The Shackles of Black Hair
October 12, 2021
As a Black woman, having your hair done is just as much of a necessity as wearing clothes when you exit your home.
Looking back, I wonder how many times I’ve sat poolside refusing to enter the water, fearful of messing up my hair? How many times have I missed out on family gym trips, not wanting to sweat my hair out? How many times have I skipped parties or hang-outs because my hair wouldn’t come out the way I wanted it to so I sat in the house instead?
I’ve always loved wearing my hair out and natural, but now it feels more like a chore than a creative form of self-expression. If I am going to wash my hair, I have to set aside an entire day and plan not to see anyone because washing, detangling, deep conditioning and styling takes a whole day’s worth of work. I’ve prioritized finishing my twist-out over doing my homework, forcing me to stay up until unreasonable hours cramming to finish, because the embarrassment of going to school with my hair messed up was worse than the idea of going to class without my work done.
Getting braids, a protective style that will allow me to cut my get-ready time in half, can take up to 12 hours to get done, costing anywhere from $50-$350. I’ve never spent over $180 and I’ve been blessed to have a mother who can braid who also taught me. However, for those who can’t do their own hair and have no friends or family to do it for a discounted price can end up spending a fortune. But as soon as the braids look messy, there’s pressure to take them out, or else someone will call you out saying you don’t take care of yourself.

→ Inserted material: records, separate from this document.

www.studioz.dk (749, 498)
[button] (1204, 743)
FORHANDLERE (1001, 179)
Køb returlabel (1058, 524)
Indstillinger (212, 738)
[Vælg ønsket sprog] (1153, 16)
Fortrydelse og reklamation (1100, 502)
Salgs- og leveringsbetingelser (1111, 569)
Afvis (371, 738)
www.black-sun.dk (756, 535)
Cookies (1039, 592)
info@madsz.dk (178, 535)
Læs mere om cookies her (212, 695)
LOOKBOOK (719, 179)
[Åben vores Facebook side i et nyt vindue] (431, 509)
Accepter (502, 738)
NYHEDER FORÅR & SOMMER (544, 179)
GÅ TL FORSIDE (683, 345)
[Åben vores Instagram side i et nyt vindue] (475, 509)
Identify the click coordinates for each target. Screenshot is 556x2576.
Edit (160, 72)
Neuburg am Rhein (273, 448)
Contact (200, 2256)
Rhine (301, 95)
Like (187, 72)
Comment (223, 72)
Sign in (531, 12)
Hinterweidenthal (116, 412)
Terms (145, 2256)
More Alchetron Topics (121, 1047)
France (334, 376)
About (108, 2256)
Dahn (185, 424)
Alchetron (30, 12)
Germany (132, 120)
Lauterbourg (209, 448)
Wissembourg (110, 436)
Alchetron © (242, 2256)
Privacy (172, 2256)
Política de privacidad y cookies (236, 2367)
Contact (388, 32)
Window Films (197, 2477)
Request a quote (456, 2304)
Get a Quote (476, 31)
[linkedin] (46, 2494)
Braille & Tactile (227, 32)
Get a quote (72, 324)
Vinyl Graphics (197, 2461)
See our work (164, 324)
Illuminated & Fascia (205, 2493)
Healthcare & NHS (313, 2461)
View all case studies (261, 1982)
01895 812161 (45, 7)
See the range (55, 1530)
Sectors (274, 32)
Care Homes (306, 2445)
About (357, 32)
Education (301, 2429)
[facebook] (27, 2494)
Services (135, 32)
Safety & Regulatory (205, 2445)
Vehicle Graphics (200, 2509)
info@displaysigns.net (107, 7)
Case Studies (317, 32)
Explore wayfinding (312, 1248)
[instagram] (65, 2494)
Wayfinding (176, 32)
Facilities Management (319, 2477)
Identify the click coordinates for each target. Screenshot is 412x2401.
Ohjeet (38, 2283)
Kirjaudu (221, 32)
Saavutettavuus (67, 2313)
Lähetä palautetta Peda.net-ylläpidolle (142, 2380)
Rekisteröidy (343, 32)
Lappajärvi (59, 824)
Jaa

Hair is a form of expression, but is becoming a means to be judged by. Whenever I leave my house without my hair done–which is quite controversial because a lot of people (especially older Black people) don’t even see an afro as done–I get comments like, “Erin you need to do something with that head,” as if my hair in its natural state is not good enough or acceptable. After hearing phrases like that so many times, it’s been imprinted in me not to respect someone who’s hair isn’t done, and as a result, I’ve said the same thing to other Black girls whose hair I don’t deem to be done. It’s a vicious cycle.
It’s truly sad how much we as Black women have embodied the self-hate that’s been projected onto us for centuries. Slaves were forced to cover their hair, relaxed hair was the standard for my grandma and mother’s generations, now it’s long wigs and weaves, and when it is natural, it’s only deemed as beautiful if there are defined curls on hair that is at least touching the collar bones when straight. I should be comfortable and confident enough to be able to present myself to the public without my hair always being gelled, slicked and defined, but I don’t.
I’ve had this conversation about the amount of work it takes to always keep our hair done and almost every single other Black girl has had similar experiences.
We joke about how much we’d love to just cut it all off one day and dream about the load off it would be to not have to exert so much energy and thought into it every day. However, for a lot of us, we wouldn’t dare. I know I wouldn’t because, whether we know this consciously or subconsciously, we know how much of our self-worth, beauty and femininity comes from having our hair presented in the way we want.
For all women, hair is something that can make or break how we feel about the way we look. However for Black women it’s an even deeper issue. Our femininity is already stripped as people often see our Blackness before our femininity, thus we are already more associated with masculinity. Then, when a shaved head is added on to that, it would be so much harder to be seen as womanly.
It’s also hard to envision myself without a head full of hair when so many of my compliments come from my hair. Walking around at school with my hair out and curly, in a big puff, or with fresh braids, I generally hear at least a few positive comments about my hair daily. Less frequently I get comments of being pretty in general. Am I not pretty without my hair? From these experiences, what else are we, as Black girls, supposed to believe?
As a collective, we need to reflect on our acceptance, or lack thereof, of ourselves when our hair isn’t slicked into a painful ponytail, our edges laid and our hair isn’t in braids so tight they’re causing premature balding. Not only reflecting on our own self-hate but how we project it onto other Black women who go about their day with their hair in a way that we don’t perceive to be done.
Beauty is completely subjective and it is no one’s place to judge what is acceptable or not.